The fun of a retconning film like this is that all bets are off. Older characters can die without permanently damaging the franchise, new characters can forge their own paths, and everything that was old feels new again. Although there are always plot holes in a time traveling film, it’s easy to forgive them as director Bryan Singer repairs the wreckage he left behind when he fled the helm of “X-Men: The Last Stand” to lead the dreadful “Superman Returns” and left it to Brett Ratner to pick up the pieces. I’m not sure this film is enough for fans to forgive Singer, but it’s a much improved course correction to the franchise.

Monday, June 2, 2014

Michael J. Tresca gave 5 stars to: Captain America

Michael J. Tresca reviewed:

Captain America: The Winter Soldier Amazon Instant Video ~ Chris Evans

5.0 out of 5 stars Where will we fight injustice?, June 2, 2014

It’s hard to make a guardian government agency these days without someone believing that, no matter how well-intentioned the individual agents are, there’s something fundamentally corrupt about it. “Captain America: The Winter Soldier,” a franchise deeply rooted in American jingoism, takes this cynicism head on with its titular hero in a way that feels surprisingly modern.

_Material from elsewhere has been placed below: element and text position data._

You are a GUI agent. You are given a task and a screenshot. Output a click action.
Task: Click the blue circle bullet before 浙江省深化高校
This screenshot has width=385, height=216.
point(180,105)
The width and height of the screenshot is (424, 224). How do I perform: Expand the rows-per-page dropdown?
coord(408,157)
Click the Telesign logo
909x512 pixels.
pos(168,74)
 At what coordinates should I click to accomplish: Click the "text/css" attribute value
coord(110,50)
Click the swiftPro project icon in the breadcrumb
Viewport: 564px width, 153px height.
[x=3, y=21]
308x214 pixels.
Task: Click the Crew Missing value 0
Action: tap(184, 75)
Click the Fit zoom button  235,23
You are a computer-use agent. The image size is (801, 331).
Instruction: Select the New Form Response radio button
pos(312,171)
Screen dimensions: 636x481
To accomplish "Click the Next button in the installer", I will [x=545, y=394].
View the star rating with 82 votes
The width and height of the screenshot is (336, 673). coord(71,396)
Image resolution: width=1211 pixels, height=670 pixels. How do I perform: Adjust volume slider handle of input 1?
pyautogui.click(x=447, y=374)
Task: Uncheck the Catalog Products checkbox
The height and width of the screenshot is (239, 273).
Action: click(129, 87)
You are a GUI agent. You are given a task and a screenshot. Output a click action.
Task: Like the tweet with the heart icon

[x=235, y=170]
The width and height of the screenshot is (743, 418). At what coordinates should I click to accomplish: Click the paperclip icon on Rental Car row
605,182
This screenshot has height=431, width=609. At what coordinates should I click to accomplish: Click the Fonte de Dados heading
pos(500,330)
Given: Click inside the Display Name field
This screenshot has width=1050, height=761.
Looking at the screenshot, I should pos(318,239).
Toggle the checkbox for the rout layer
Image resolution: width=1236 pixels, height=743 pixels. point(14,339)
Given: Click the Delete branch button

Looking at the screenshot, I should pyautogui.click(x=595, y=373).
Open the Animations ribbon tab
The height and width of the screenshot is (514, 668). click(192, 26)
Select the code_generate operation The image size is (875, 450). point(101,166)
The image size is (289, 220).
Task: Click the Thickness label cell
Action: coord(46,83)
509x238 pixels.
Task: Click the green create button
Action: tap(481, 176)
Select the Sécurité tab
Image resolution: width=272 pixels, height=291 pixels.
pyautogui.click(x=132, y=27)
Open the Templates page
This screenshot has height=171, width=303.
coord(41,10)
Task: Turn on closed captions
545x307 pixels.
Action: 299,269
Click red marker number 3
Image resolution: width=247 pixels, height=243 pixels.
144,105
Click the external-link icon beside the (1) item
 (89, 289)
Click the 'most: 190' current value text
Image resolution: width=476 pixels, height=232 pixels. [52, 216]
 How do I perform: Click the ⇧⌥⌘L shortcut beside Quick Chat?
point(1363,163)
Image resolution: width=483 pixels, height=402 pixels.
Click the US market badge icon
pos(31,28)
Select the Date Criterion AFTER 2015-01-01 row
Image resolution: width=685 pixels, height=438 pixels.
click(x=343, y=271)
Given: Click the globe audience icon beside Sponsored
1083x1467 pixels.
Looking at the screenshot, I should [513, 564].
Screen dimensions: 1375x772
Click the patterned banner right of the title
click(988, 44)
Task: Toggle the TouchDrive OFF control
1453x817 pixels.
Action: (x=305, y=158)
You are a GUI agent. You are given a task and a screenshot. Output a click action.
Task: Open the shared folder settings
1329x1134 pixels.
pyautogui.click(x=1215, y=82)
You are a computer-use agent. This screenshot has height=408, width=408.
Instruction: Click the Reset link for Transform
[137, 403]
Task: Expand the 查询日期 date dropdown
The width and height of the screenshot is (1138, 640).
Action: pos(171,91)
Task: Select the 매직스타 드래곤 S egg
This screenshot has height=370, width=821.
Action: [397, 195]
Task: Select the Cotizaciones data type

Our hero, Steve Rogers AKA Captain America (Chris Evans) does what good soldiers should: he follows orders. So when he discovers that his companion Natasha Romanoff AKA Black Widow (Scarlett Johansson) has an ulterior motive during a standard counter-terrorism mission, Rogers suspects something is up. This dichotomy -- Captain America forthright and public, Black Widow secretive and in the shadows – is a theme that runs throughout the film that parallels the challenge of the modern whistleblower: should we fight the creation of these privacy-invading organizations in public or release secrets illegally like Edward Snowden?

Director Nick Fury (Samuel L. Jackson) prefers the latter, and he uses Black widow as a tool to get to the truth. When he gets too close, the truth attempts to rub him out in a thrilling car chase sequence with a hovercraft mode that conveniently won’t kick in when it’s needed most. With Fury presumed dead, Cap and Black Widow track down the contents of a mysterious flash drive, where they discover that when a global event threatens the authority of the world’s superpowers (the alien invasion from “The Avengers”) it reasserts itself with terrible force in a way reminiscent of fascism…the kind of fascism Captain America fought in World War II. His idealism has never felt more relevant.

And that’s what makes “The Winter Soldier” so great. What could easily be a dated concept feels fresh because the issues Captain America grapples with have changed names, countries, and titles, but are still lurking in the shadowy corners of our beloved institutions. Just don’t watch Agents of S.H.I.E.L.D. first – the concurrent episodes give away the entire plot.